Adrian Dapprich: Bachelor's Thesis
Generating Infrastructural Code for Terms with Binders using MetaCoq
Advisor: Andrej Dudenhefner
Summary
When formalizing languages with binders (think lambda abstractions or logical quantifiers) one often needs to reason about substituting values for the bound variables. In contrast to paper proofs where "obvious" rules about substitutions can be informally used, when one mechanizes such a language in Coq one often needs to write some amount of theoretically uninteresting but necessary infrastructure lemmas about substitution.
The Autosubst project of Kathrin Stark is a solution to this problem by automatically generating for a given input language the inductive types for the language, definitions of the substitution operation and infrastructure lemmas about substitutions.
This bachelor thesis is then concerned with two things: First, building a reimplementation of Autosubst in the OCaml language (the implementation language of Coq) in order to reuse code from the Coq code base and second, reimplementing Autosubst again in MetaCoq, a library enabling metaprogramming inside Coq. We will then also evaluate the usability and performance of the two approaches in case studies.

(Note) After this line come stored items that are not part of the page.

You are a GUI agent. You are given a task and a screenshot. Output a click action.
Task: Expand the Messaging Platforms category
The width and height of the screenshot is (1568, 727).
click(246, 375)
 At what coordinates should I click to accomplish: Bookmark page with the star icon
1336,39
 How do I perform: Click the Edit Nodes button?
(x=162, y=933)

A partial Autosubst implementation in OCaml already existed from the author's ACP project. The MetaCoq implementation will be implemented from scratch.
Goals
- An Autosubst implementation in OCaml (without modular syntax & dot graph printing)

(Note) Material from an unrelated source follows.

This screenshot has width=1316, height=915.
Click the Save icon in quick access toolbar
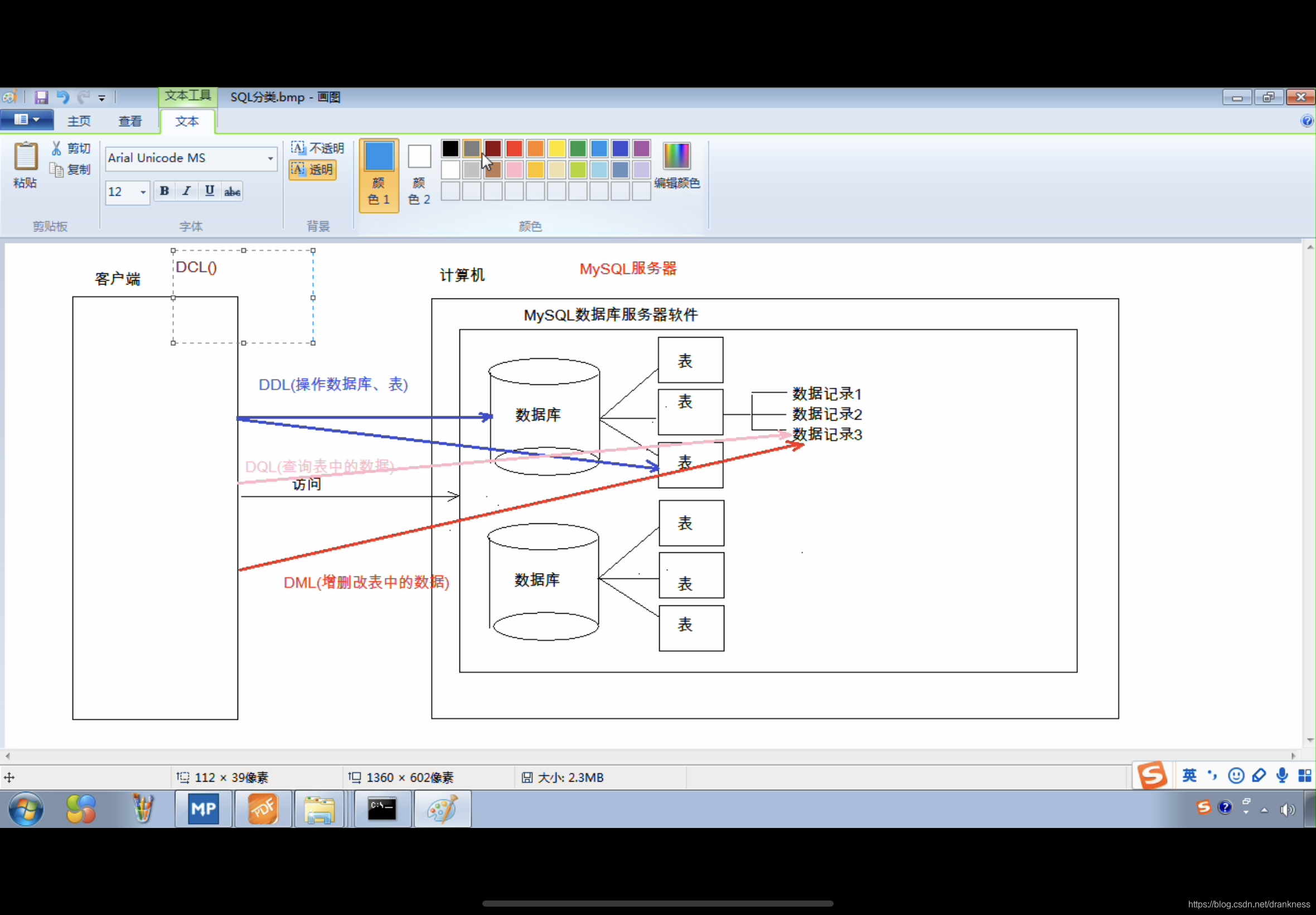click(x=41, y=98)
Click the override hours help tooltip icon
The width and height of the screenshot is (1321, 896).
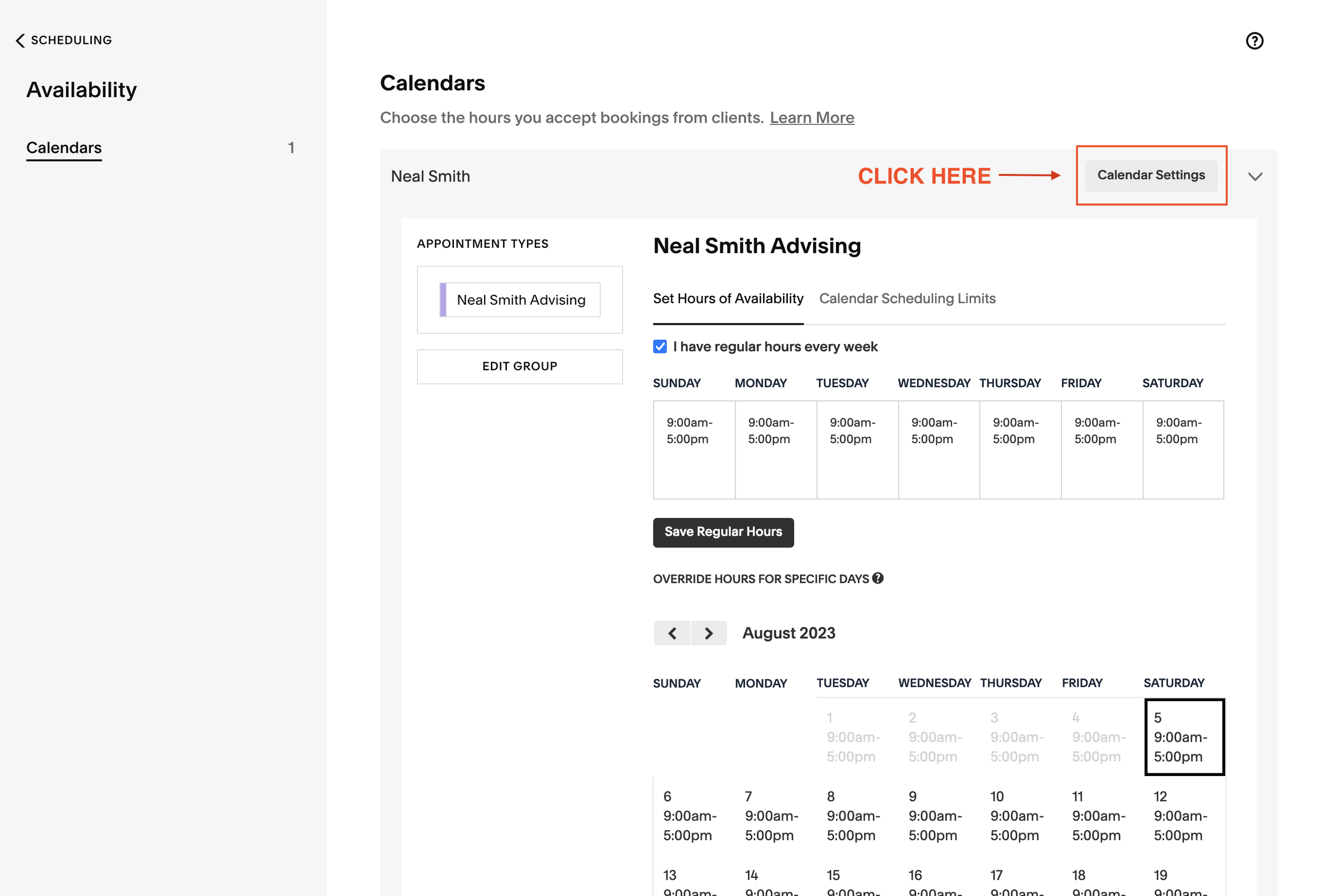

A memo detailing how to construct and pretty print the necessary Coq terms can be found here
Milestones
- ✅ Basic implementation that generates all necessary lemmas (Completed during ACP 2020)
- ✅ Generation of tactics
- ⌛ Full documentation
- ⌛ Publish on opam
- An Autosubst implementation in MetaCoq (without modular syntax & dot graph printing)
Milestones
- ✅ Parsing of language specification in Gallina.
- ✅ Basic implementation that generates all necessary lemmas.
- ✅ Additional features like variadic/functor/scoped syntax.
- ⌛ Generation of tactics.
- ⌛ Full documentation.
- 🚫 Publish on opam
For extensions we first target Autosubst OCaml because it is easier to program in and the current implementation of Autosubst MetaCoq is already slow.
- A rewriting tactic that does not rely on the functional extensionality axiom.
A memo detailing different approaches how we can remove the dependency on the funext axiom can be found here
An implementation of asimpl using setoid rewriting is implemented in Autosubst OCaml, it requires generation of new lemmas and morphisms. And if the user writes inductive types containing terms as indices and wants to use asimpl to simplify these terms, they will have to write morphisms that establish the extensionality of the inductive types.
An implementation of asimpl using extensionality lemmas and heuristics is left as future work that could improve performance.
Milestones
- ✅ Proper instances to use setoid rewriting for stlc.
- ✅ Implement asimpl using setoid rewriting for stlc.
- ✅ Generate the additional lemmas for setoid rewriting and Proper instances with Autosubst.
- ✅ Adapt Stark's POPLMark case study to use our new asimpl tactic.
- 🚫 A more performant version of asimpl without the functional extensionality axiom.
- Generate other common infrastructure lemmas (for evaluating predicates on all free variables)
- ✅ Define which lemmas exactly are needed.
- ✅ Generate a few of them in Autosubst OCaml.
- 🚫 Determine what the proof terms of all lemmas look like to generate them.
- Case studies & Benchmarks that use Autosubst OCaml.
Maybe Goals
- 🚫 Autosubst hosted on a website.
- Traced Syntax
- ✅ Implement for an example language (untyped lambda calculus).
- 🚫 Generate using Autosubst.
- Fast asimpl tactic using extensionality lemma and heuristics.
- 🚫 Implement asimpl just using an extensionality lemma and heuristics instead of setoid rewriting.
- 🚫 Generate the additional rewriting lemmas with Autosubst.
- 🚫 Readability & manual extensibility of proof terms.
Resources
References
- Kathrin Stark's doctoral thesis
- Abadi, Martin, et al. "Explicit substitutions." Journal of functional programming 1.4 (1991): 375-416.
- Schäfer, Steven, Tobias Tebbi, and Gert Smolka. "Autosubst: Reasoning with de Bruijn terms and parallel substitutions." International Conference on Interactive Theorem Proving. Springer, Cham, 2015.
- Schäfer, Steven, Gert Smolka, and Tobias Tebbi. "Completeness and decidability of de Bruijn substitution algebra in Coq." Proceedings of the 2015 Conference on Certified Programs and Proofs. 2015.